The root problem of this attitude seems very simple:  we care more about ourselves and ours than others. We gaze from afar at the wasted potential in young black males with a haughty “that’s their problem” attitude.

We have  precedent for that attitude. In the first few chapters of Genesis we read about blame games between Adam and Eve and about jealousy between brothers (Cain and Abel.) Throughout history in every mountain village, every valley, every city, every river bank, every farm community on our planet, people work hard to find someone who is not as good as they are.
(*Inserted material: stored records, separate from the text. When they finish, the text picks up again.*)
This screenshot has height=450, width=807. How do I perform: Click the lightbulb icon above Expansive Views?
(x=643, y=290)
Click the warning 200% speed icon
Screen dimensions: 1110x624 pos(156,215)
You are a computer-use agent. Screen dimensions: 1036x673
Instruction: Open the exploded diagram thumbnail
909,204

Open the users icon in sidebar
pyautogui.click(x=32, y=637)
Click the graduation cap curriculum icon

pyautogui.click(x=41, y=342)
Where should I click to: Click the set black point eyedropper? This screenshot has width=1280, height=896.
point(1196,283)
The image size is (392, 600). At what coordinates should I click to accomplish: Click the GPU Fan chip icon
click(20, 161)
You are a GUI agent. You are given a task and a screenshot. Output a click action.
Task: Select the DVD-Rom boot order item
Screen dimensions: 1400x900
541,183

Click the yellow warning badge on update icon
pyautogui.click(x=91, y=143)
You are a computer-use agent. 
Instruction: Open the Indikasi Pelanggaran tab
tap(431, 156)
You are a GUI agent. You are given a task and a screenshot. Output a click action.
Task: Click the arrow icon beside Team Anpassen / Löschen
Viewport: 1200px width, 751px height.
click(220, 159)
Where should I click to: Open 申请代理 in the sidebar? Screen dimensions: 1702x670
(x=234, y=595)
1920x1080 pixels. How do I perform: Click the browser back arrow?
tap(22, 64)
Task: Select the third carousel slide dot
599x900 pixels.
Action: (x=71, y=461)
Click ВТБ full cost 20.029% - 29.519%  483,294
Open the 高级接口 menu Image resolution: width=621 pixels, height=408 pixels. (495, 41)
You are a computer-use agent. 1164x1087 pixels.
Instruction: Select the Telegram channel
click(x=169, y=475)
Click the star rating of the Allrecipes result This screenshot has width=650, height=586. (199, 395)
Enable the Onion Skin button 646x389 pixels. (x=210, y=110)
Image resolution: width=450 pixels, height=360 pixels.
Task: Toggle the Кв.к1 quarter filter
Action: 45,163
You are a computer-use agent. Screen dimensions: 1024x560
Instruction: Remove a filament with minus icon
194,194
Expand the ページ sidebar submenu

This is happening blatantly today in Brazil, Mexico, India, China, Russia, Spain, Greece, everywhere in the Middle East, and, of course, in the United States. It is nearly impossible to find a place where one group doesn’t look down their superior noses at another group. If war or negotiation changes the balance of power, the system just puts different groups in different slots, and the game is played by the same rules, guided by the same philosophy with the same ferocity.  Only the winners and losers are reversed.

It happens in our churches as well. I recently heard about a conversation between two women. One was complaining about the pastor of her church.  “He’s always talking about serving people in the neighborhood and ministering to needy people outside the church. But what about us?” she complained. This modern elder son look-alikelove your neighbor reminds us that we all draw lines between people. We withhold love and attention and justice and  support from people on the other side of those lines, while demanding it for ourselves.

To me this truth about mankind means that in order to ameliorate or solve the racial problem in American cities and neighborhoods, white society has to first dig through the gunk in our hearts and family histories and believe that “black people matter.”